The second most important thing (perhaps I should have written this the other way-round) is *EXERCISE.* It sounds cliche, but it's true. Physical activity is essential in recovering from any of these ailments (Anxiety, DP etc.) Unless you have a major health issue preventing you from getting physical activity, get off your butt and do it. No matter how bad you feel or how tired you are, go for a walk. Go for a run. Go to the gym. Play sports. AT LEAST 3 days a week for 20-30 minutes. The 2 hour period after a workout, when your endorphins are firing like crazy, can be bliss. This can give you hope and peace, even if it's only momentarily. Not to mention the countless benefits it has in every aspect of your physical and emotional well- being.

Thirdly is *healthy eating*. Scrap all your greasy/sugary food. Only eat it when, like I said before, you need a treat. Try to eat ridiculously healthy. You don't need to go overboard, or cut everything out, but eat your fruits and vegetables! Eat a balanced diet and honestly, stay away from crappy food. This alone can help a ton! And *drink lots of water.* Keep super hydrated. *Avoid all stimulants,* and even coffee if you can manage.

Try to* stop drinking and smoking pot*. Alcohol made me feel good the night of, but would always throw me into a whirl the next day. If you can't stop, try not to drink in excess. Pot should be obvious to give up as it quite clearly can be the 'cause' of many people's DP.

If you feel very fatigued it's definitely worth *getting blood-work* done. Check your electrolytes, blood sugar and thyroid. In doing so I found I had a lactose sensitivity (I know that's the fad right now) but it worked wonders for me and my energy levels increased after dropping dairy from my diet. Listen to your body. Feel what's working and what's not and if certain things might be contributing to your fatigue.

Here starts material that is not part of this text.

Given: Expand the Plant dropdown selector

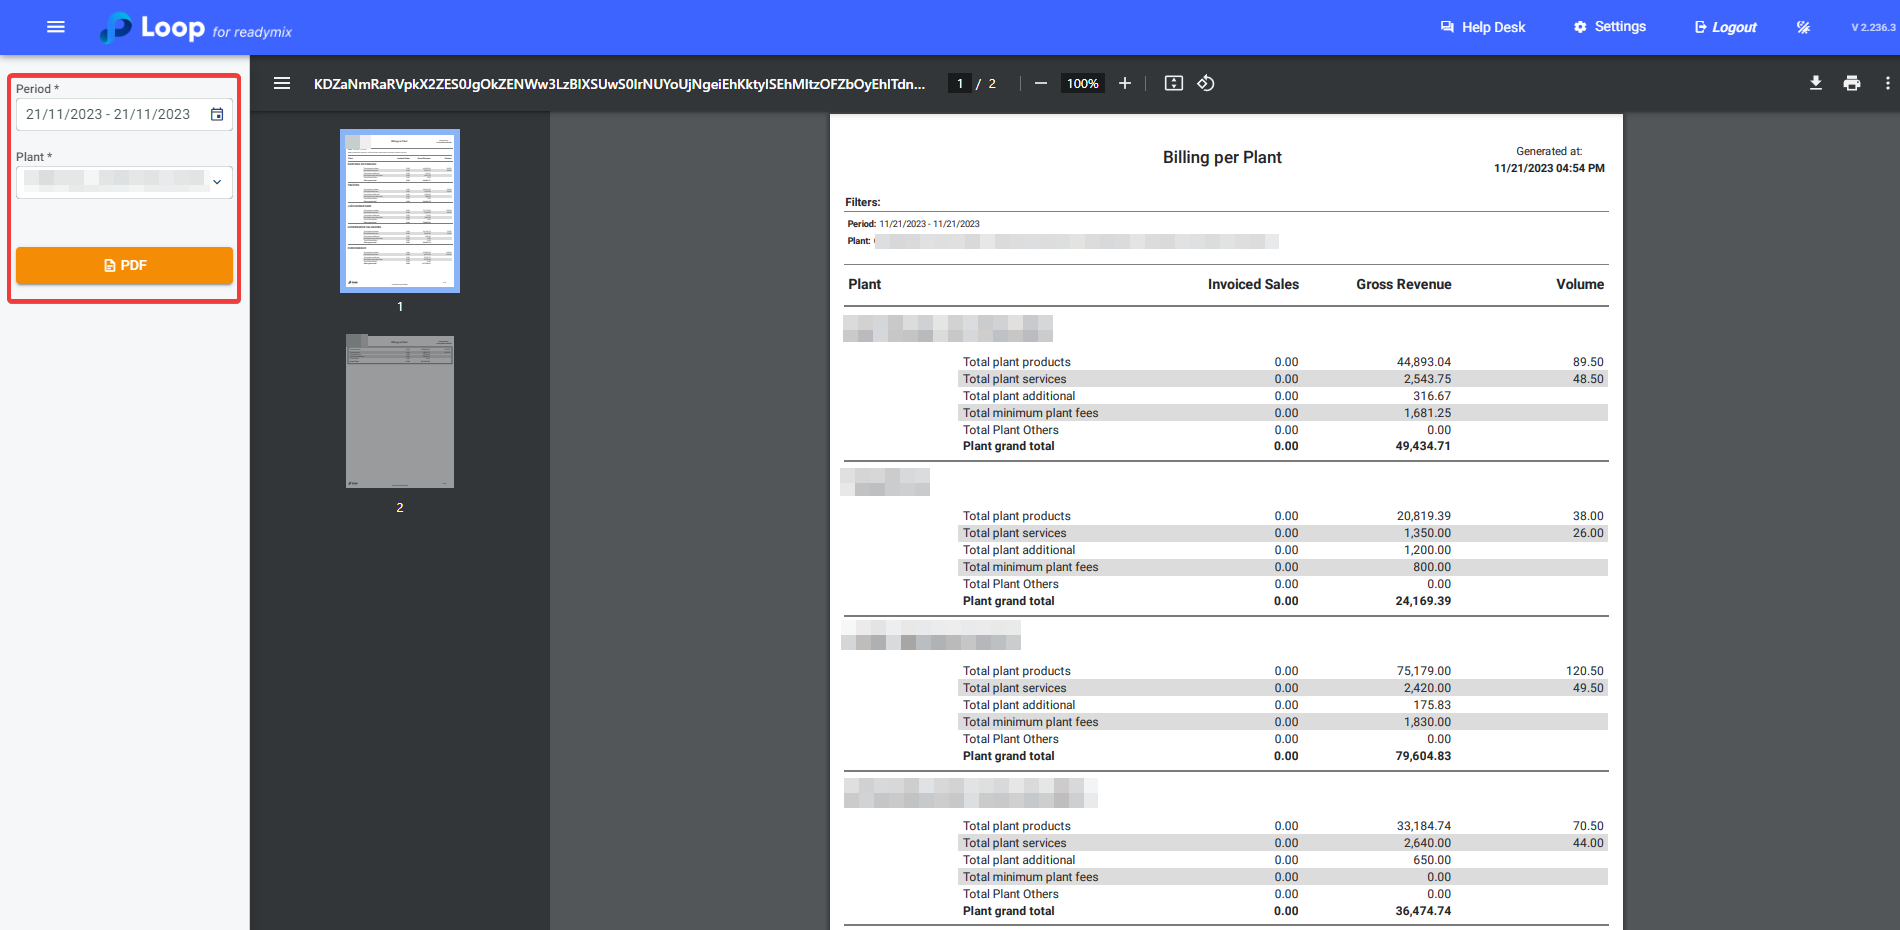Looking at the screenshot, I should click(x=216, y=182).
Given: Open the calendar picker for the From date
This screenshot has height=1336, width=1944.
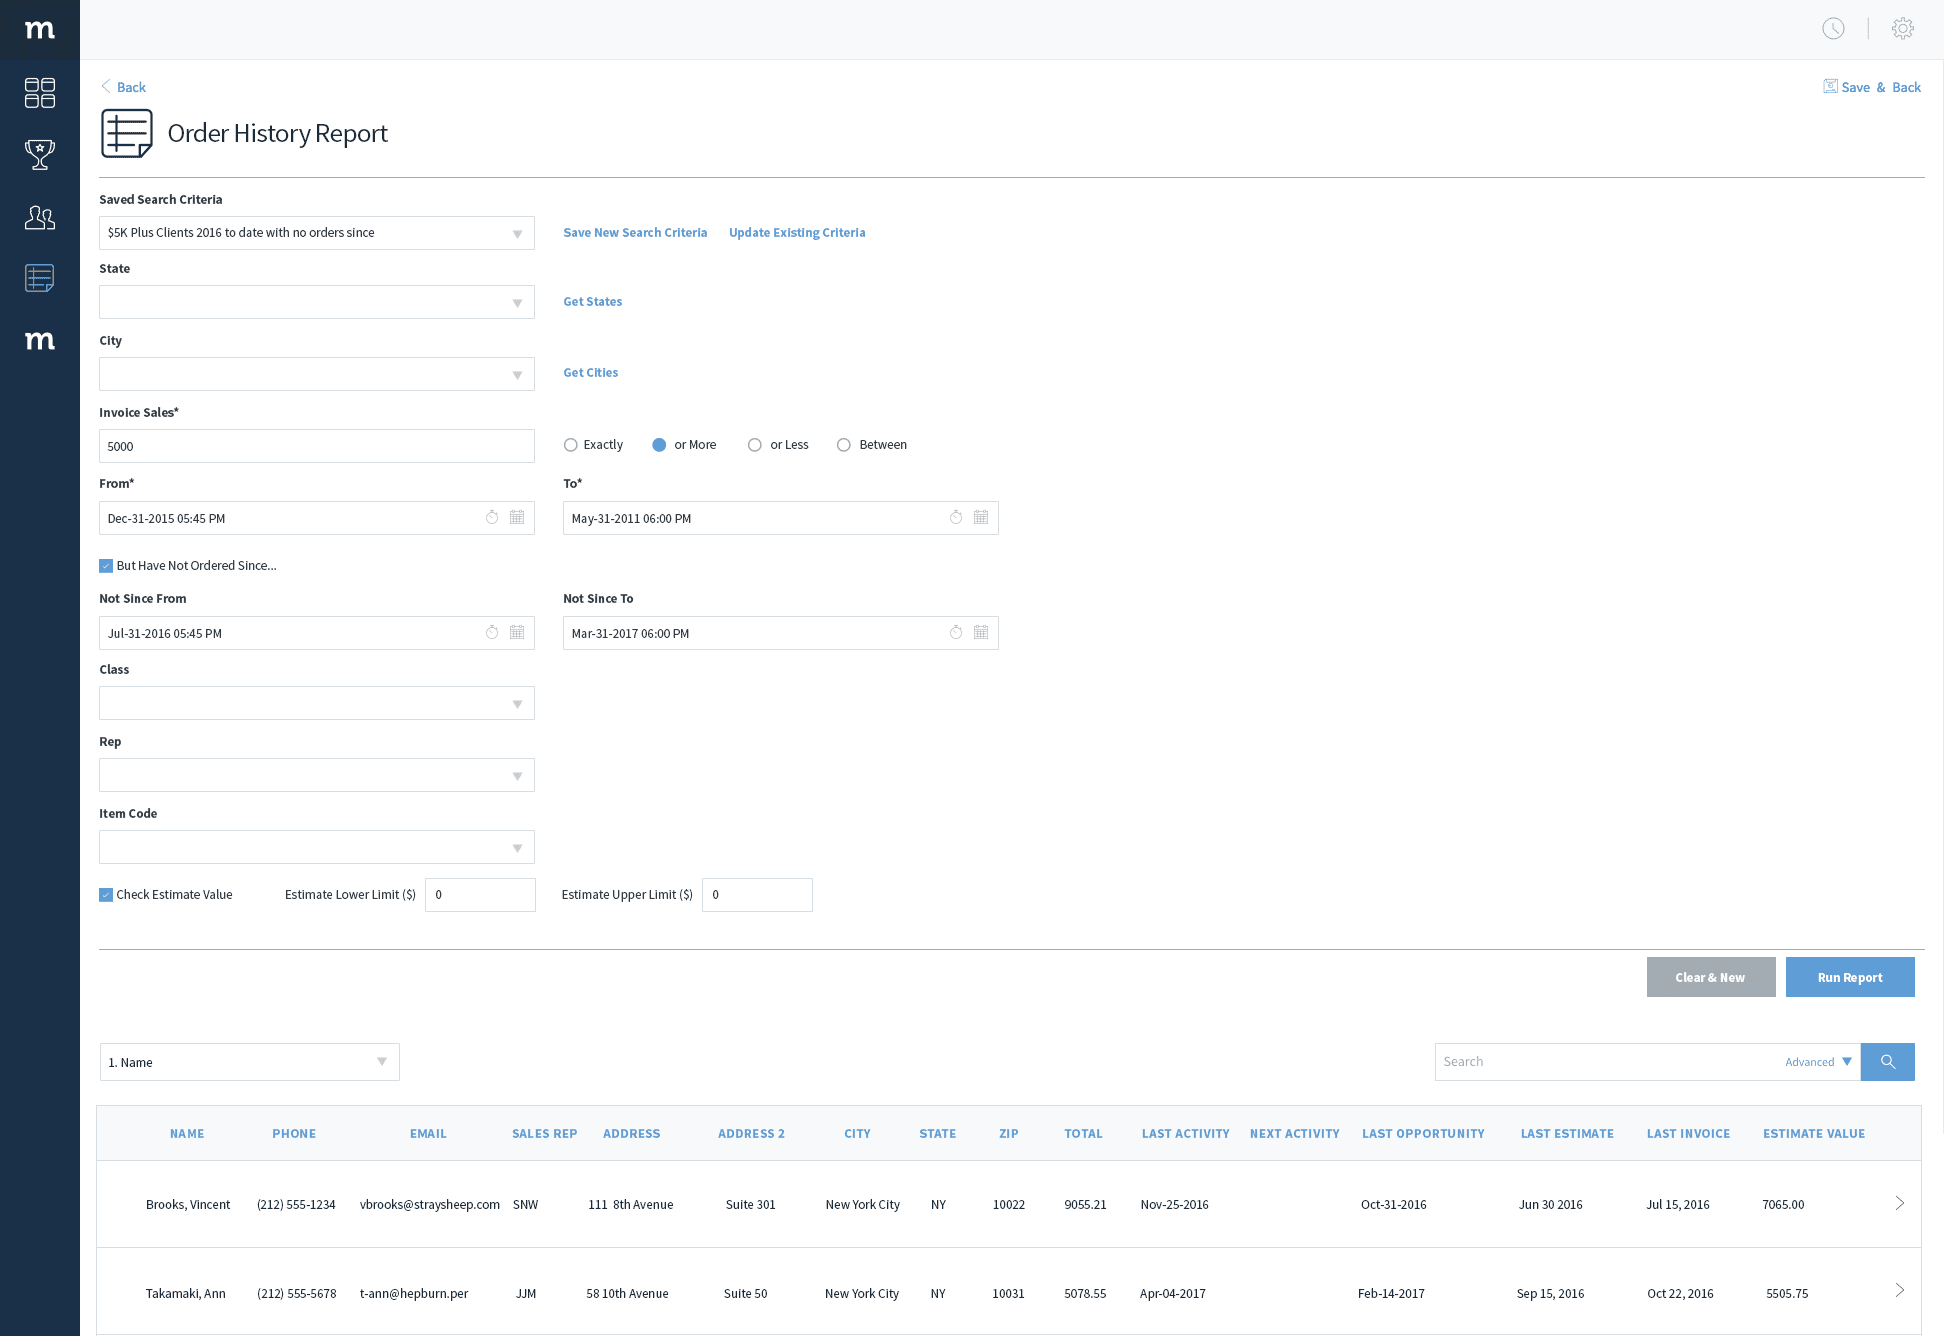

Spend as little time around the computer and bright lights as you can. I particularly have a problem with fluorescent bulbs (like the ones in grocery stores.) Excessive light (even sunlight: so wear sunglasses) effects your vision and, for me, it always increased my DP symptoms. Fresh air is a good thing!

Vitamins and supplements helped me a lot. It's easy to go overkill on taking vitamins, so that's where it's good to get blood work done first. If your Calcium is balanced for example and you are taking calcium-magnesium supplements, it can make you just as tired as if you had a calcium deficiency. Supplements that I know helped me are the following:

For the Brain:
*Omega 3 fish oil*
Evening Primrose Oil
*Rhodiloa Rosea*

Fatigue:
B vitamins
Ginseng

These are fairly standard. Anything that benefits your brain function is probably a good thing. The Omega 3's are the king of all DP aids in my opinion. The only one that isn't common I suppose is Rhodiola Rosea. It worked wonders for me. Look it up online. It is an adaptogen that helps with mental alertness/fatigue/stress.

I refused medication throughout, so I don't know how these supplements will interact with meds. I don't know enough about medications to dismiss them, so i'll leave my opinions out of this.

Managing stress is also huge. Avoid stressful situations like the plague. If you can help it, immediately retreat from any stressful situation. Breath deeply whenever you can. Keep calm and find a sense of peace.

If you're a spiritual person, I suggest embracing it. My faith helped me a lot throughout. Regardless of your creed, it can really help in giving you a sense of person. If your an atheist, embrace your realist sensibilities and know that you can conquer this thing yourself. (I'm not saying that sarcastically.)

I essentially treated/treat the DP as a mental fatigue/anxiety overload. The best thing I did was get out. Get busy. And get healthy. Lead a completely cliche healthy lifestyle. Focus on your brain. Nurture it. Give it the food it needs, the rest it needs, the entertainment and distraction it needs.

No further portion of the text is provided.